Across the pond, Republican Senator Ted Cruz made a similar suggestion last week.

The Bank of England and the Federal Reserve have rejected the proposal. And rightly so.

As John Cochrane points out, if you think that’s a good idea, why only stop paying interest on reserves? The government might as well stop paying interest on all debt.

Most people would consider that an obviously stupid idea. But then what is the difference between liabilities of the Bank of England and liabilities of the Treasury? Short answer, not very much.

Both are liabilities of the consolidated government giving the holder a right to an underlying cash flow, the Treasury’s tax intake; but gilts are issued at long maturities while reserves are short-term liabilities. When the Bank of England makes a loss on its monetary policy operation, that loss will be booked into the Chancellor’s budget and vice versa. We are just moving money from the left pocket to the right pocket and back.

Case in point: Up to July 2022, when the Bank started to unwind its quantitative easing programme, the Treasury had earned a cumulative total of nearly £124 billion from QE, as per the OBR.

Now that QE is being reversed, the government is on the hook for the losses after earning large amounts of seigniorage for more than a decade. Halting interest payments on reserves would irreparably damage the country’s fiscal position.

As I wrote on the ASI blog a few weeks ago, Britain’s fiscal reputation is already in tatters. The Bank of England remains one of the few reasonably credible institutions.

Having said that, the blame for the highest inflation rate of any G7 economy (3.5% as of June) should squarely lie in Threadneedle Street.

Of course, inflation is nothing but default in real terms. And we have had plenty of it since Covid. 
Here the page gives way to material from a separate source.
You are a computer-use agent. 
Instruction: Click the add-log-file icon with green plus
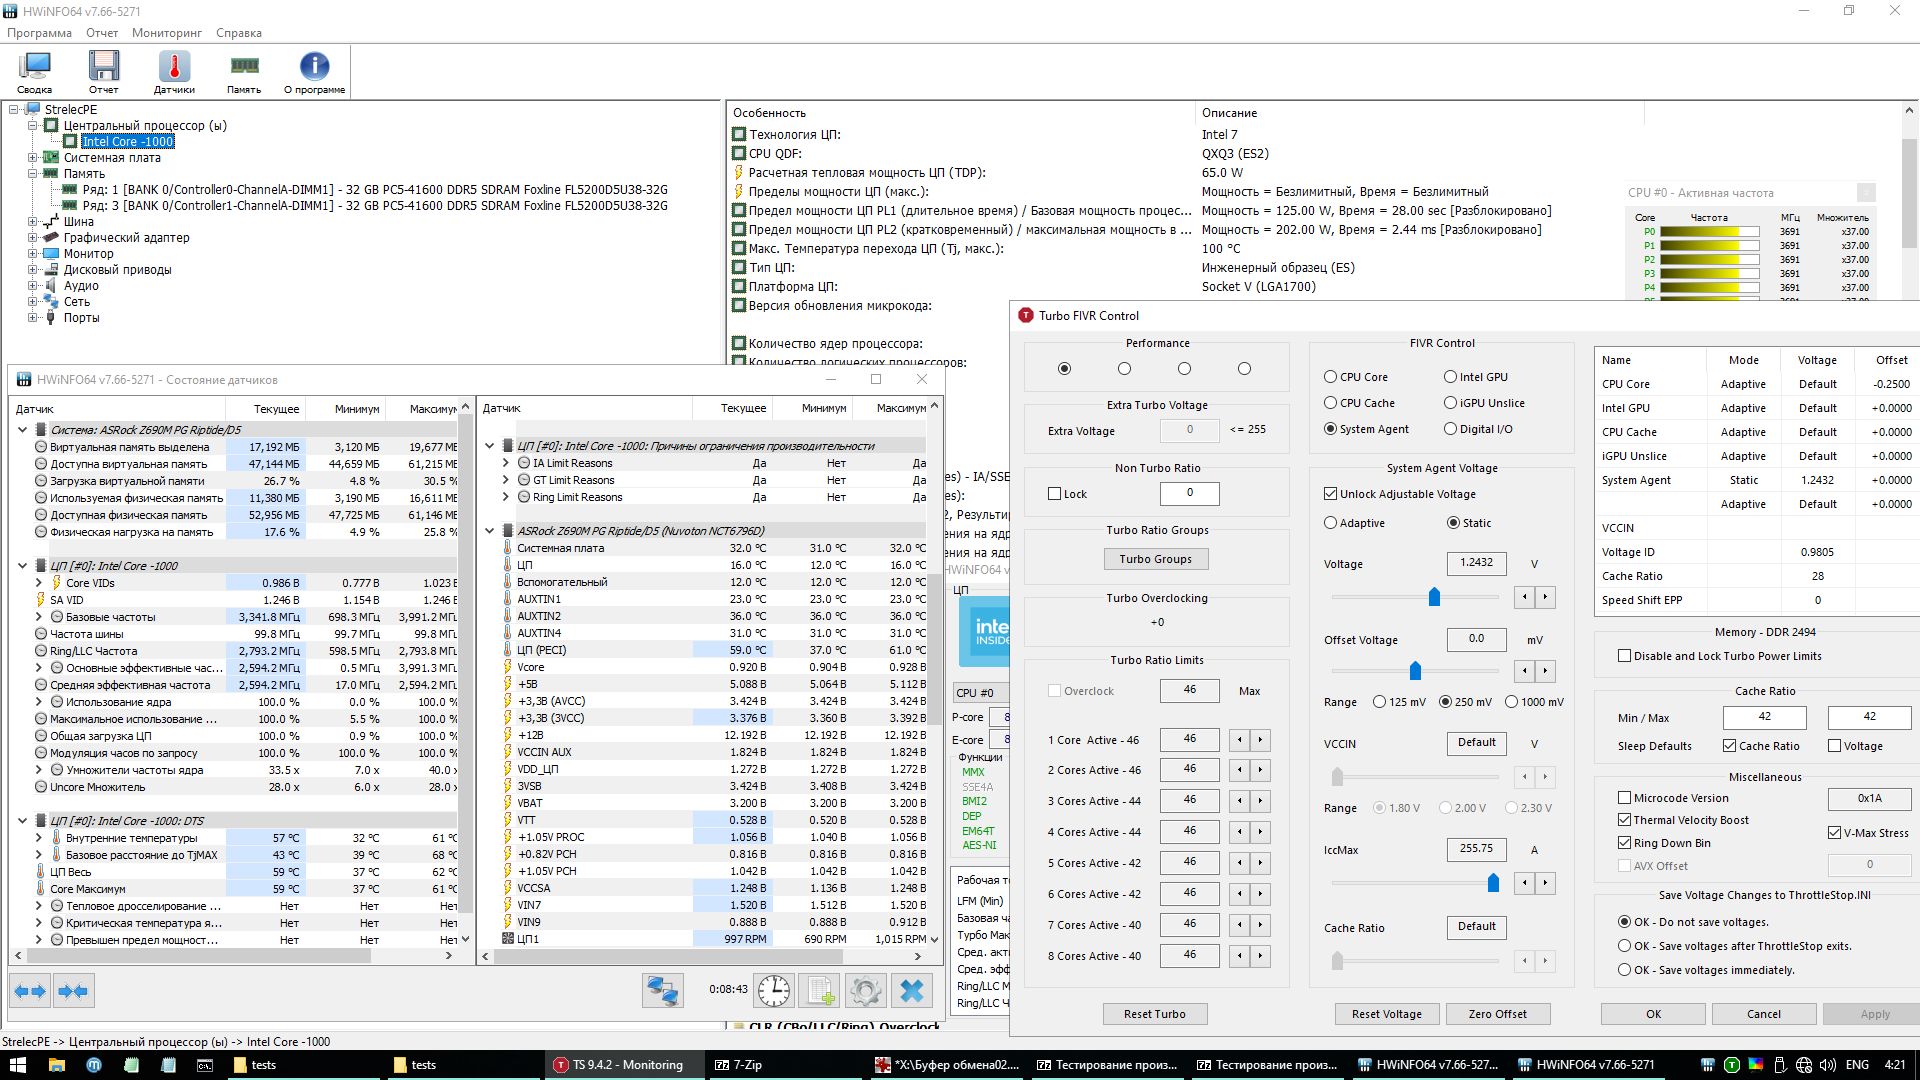click(x=820, y=990)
As most central banks around the world, the Bank has probably been too reluctant to raise rates in the face of Covid. And it has probably cut too aggressively over the last year. Since July 2024, the Bank has lowered interest rates four times. No one should be surprised that inflation remains elevated.

Which brings us back to the political dimension. Richard Tice’s rather clumsy attempt to set out Reform’s fiscal policy should be viewed in light of the party’s, shall we say, rather generous policy proposals. 

In true boomer style, it is easy to blame the boffins of Threadneedle Street for the Treasury’s limited fiscal space. It’s much harder to talk about unsustainable pensions and welfare spending. 

Much harder still to win an election promising to cut the state pension.

As always, in the end it comes back to the fact that there just isn’t much fiscal space. With growth rates languishing at zero, debt will remain the constraining factor for any government, as Labour have found out to their detriment over the past year. No growth, no spending. Simple as.

Everyone who believes otherwise can join the queue of debt truthers.